UHN Princess Margaret Hospital
Toronto, Ontario, Canada
Recurrence Free Survival
Recurrence Free Survival (RFS), with recurrence event defined as (whichever occurs first): * Biochemical failure defined as per Phoenix criteria (i.e., a rise in PSA by 2 ng/mL or more above the nadir PSA, confirmed by a second PSA measurement) * Clinical, radiographic, or pathological evidence of local, regional, or distant recurrence/metastasis * Initiation of salvage hormonal therapy * Death from any cause.
Time frame: Recurrence Free Survival will be monitored for a duration of 5 years.
Difference in RFS rates (as defined in primary outcome measure) between IDC/SChLAP1 and treatment groups.
To prospectively assess the role of IDC/SChLAP1 in UIR-PCa treated with curative intent radiation to predict those who derive the greatest benefit from ST-2gen-ADT.
Time frame: 5 years
Incidence of early biochemical failure as defined by Pheonix criteria (i.e., within first 2 years of follow-up; surrogate of lethal disease).
To determine the impact of ADT hormone therapy combined with radiation therapy compared to radiation therapy alone in improving rates of early failures.
Time frame: 5 years
Rates of positive prostate biopsies (local failure) performed at time of recurrence as per standard of care.
To assess the patterns of failure after ST-2gen-ADT combined with SABR compared to SABR alone.
Time frame: 5 years
Testosterone levels
To determine the effect of ST-2gen-ADT combined with SABR compared to SABR alone on the duration of castrate testosterone levels (\<50 ng/dL) after treatment completion.
Time frame: 5 years
Changes in prostate cancer-specific HRQoL as measured by abbreviated EPIC (urinary, bowel, sexual, and hormonal domains) questionnaire, as a function of treatment assignment
To determine the effect of ST-2gen-ADT combined with SABR compared to SABR alone on Health Related Quality of Life (HRQOL).
Time frame: 5 years
Rate of maximal biochemical control, defined as 2 consecutive undetectable PSA (<0.05 ng/mL) during follow-up.

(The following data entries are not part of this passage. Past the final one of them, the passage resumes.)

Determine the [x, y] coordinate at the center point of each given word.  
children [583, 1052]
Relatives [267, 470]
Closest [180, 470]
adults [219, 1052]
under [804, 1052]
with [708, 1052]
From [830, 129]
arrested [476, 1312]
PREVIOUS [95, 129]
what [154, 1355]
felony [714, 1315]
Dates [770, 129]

To determine the effect of ST-2gen-ADT combined with SABR compared to SABR alone on PSA levels.
Time frame: 5 years
Rates of positive molecular imaging results (local, regional and/or distant failure) performed at time of recurrence as per standard of care.
To assess the patterns of failure after ST-2gen-ADT combined with SABR compared to SABR alone.
Time frame: 5 years
Changes in prostate cancer-specific HRQoL as measured by SF-12 questionnaire, as a function of treatment assignment
To determine the effect of ST-2gen-ADT combined with SABR compared to SABR alone on Health Related Quality of Life (HRQOL).